[Records from a data collection]
※

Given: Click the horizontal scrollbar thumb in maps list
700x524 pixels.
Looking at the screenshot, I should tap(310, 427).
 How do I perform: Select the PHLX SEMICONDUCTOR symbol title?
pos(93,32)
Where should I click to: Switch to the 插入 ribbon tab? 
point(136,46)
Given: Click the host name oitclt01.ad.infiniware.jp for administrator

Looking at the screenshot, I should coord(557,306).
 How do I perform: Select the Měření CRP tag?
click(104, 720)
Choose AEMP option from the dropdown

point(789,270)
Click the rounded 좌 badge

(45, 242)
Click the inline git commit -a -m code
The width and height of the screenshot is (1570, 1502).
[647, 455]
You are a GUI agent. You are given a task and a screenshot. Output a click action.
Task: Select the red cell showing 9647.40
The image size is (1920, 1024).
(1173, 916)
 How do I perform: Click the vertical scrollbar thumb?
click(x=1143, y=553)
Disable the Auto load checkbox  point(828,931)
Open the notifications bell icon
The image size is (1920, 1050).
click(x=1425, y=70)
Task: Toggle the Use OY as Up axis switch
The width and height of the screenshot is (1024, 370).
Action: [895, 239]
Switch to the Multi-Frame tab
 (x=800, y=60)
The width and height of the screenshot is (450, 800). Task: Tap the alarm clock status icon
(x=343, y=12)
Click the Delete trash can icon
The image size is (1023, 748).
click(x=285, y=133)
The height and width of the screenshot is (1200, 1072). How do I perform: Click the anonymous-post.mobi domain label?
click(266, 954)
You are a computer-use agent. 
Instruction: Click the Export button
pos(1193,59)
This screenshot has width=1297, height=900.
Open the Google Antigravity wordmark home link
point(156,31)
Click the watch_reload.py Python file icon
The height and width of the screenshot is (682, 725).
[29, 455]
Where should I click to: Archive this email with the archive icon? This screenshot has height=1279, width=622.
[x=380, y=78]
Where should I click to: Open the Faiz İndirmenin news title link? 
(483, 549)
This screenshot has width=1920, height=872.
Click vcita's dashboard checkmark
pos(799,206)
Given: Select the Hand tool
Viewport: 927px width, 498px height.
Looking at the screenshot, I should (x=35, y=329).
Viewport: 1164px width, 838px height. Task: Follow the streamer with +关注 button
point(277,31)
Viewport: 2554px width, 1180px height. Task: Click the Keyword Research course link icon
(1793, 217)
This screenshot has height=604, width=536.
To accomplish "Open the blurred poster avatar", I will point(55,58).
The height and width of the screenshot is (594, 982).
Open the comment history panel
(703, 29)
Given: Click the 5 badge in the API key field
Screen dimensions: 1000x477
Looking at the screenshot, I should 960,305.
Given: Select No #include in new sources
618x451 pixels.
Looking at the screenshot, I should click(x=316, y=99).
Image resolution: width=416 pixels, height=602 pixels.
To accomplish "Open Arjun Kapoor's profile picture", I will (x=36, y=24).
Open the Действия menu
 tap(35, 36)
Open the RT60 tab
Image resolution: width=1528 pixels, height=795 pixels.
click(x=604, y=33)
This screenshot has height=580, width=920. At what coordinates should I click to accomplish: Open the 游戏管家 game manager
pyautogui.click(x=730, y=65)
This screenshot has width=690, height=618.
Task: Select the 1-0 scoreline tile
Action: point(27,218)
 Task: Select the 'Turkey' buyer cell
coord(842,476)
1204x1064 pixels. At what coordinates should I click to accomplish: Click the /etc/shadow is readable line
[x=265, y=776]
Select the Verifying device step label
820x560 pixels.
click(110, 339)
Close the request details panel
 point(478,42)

※

To do >>
From the records above, please extract every line and repeat it exactly.

Task solution >>
Given: Click the horizontal scrollbar thumb in maps list
700x524 pixels.
Looking at the screenshot, I should tap(310, 427).
 How do I perform: Select the PHLX SEMICONDUCTOR symbol title?
pos(93,32)
Where should I click to: Switch to the 插入 ribbon tab? 
point(136,46)
Given: Click the host name oitclt01.ad.infiniware.jp for administrator

Looking at the screenshot, I should coord(557,306).
 How do I perform: Select the Měření CRP tag?
click(104, 720)
Choose AEMP option from the dropdown

point(789,270)
Click the rounded 좌 badge

(45, 242)
Click the inline git commit -a -m code
The width and height of the screenshot is (1570, 1502).
[647, 455]
You are a GUI agent. You are given a task and a screenshot. Output a click action.
Task: Select the red cell showing 9647.40
The image size is (1920, 1024).
(1173, 916)
 How do I perform: Click the vertical scrollbar thumb?
click(x=1143, y=553)
Disable the Auto load checkbox  point(828,931)
Open the notifications bell icon
The image size is (1920, 1050).
click(x=1425, y=70)
Task: Toggle the Use OY as Up axis switch
The width and height of the screenshot is (1024, 370).
Action: [895, 239]
Switch to the Multi-Frame tab
 (x=800, y=60)
The width and height of the screenshot is (450, 800). Task: Tap the alarm clock status icon
(x=343, y=12)
Click the Delete trash can icon
The image size is (1023, 748).
click(x=285, y=133)
The height and width of the screenshot is (1200, 1072). How do I perform: Click the anonymous-post.mobi domain label?
click(266, 954)
You are a computer-use agent. 
Instruction: Click the Export button
pos(1193,59)
This screenshot has width=1297, height=900.
Open the Google Antigravity wordmark home link
point(156,31)
Click the watch_reload.py Python file icon
The height and width of the screenshot is (682, 725).
[29, 455]
Where should I click to: Archive this email with the archive icon? This screenshot has height=1279, width=622.
[x=380, y=78]
Where should I click to: Open the Faiz İndirmenin news title link? 
(483, 549)
This screenshot has width=1920, height=872.
Click vcita's dashboard checkmark
pos(799,206)
Given: Select the Hand tool
Viewport: 927px width, 498px height.
Looking at the screenshot, I should (x=35, y=329).
Viewport: 1164px width, 838px height. Task: Follow the streamer with +关注 button
point(277,31)
Viewport: 2554px width, 1180px height. Task: Click the Keyword Research course link icon
(1793, 217)
This screenshot has height=604, width=536.
To accomplish "Open the blurred poster avatar", I will point(55,58).
The height and width of the screenshot is (594, 982).
Open the comment history panel
(703, 29)
Given: Click the 5 badge in the API key field
Screen dimensions: 1000x477
Looking at the screenshot, I should 960,305.
Given: Select No #include in new sources
618x451 pixels.
Looking at the screenshot, I should click(x=316, y=99).
Image resolution: width=416 pixels, height=602 pixels.
To accomplish "Open Arjun Kapoor's profile picture", I will (x=36, y=24).
Open the Действия menu
 tap(35, 36)
Open the RT60 tab
Image resolution: width=1528 pixels, height=795 pixels.
click(x=604, y=33)
This screenshot has height=580, width=920. At what coordinates should I click to accomplish: Open the 游戏管家 game manager
pyautogui.click(x=730, y=65)
This screenshot has width=690, height=618.
Task: Select the 1-0 scoreline tile
Action: point(27,218)
 Task: Select the 'Turkey' buyer cell
coord(842,476)
1204x1064 pixels. At what coordinates should I click to accomplish: Click the /etc/shadow is readable line
[x=265, y=776]
Select the Verifying device step label
820x560 pixels.
click(110, 339)
Close the request details panel
 point(478,42)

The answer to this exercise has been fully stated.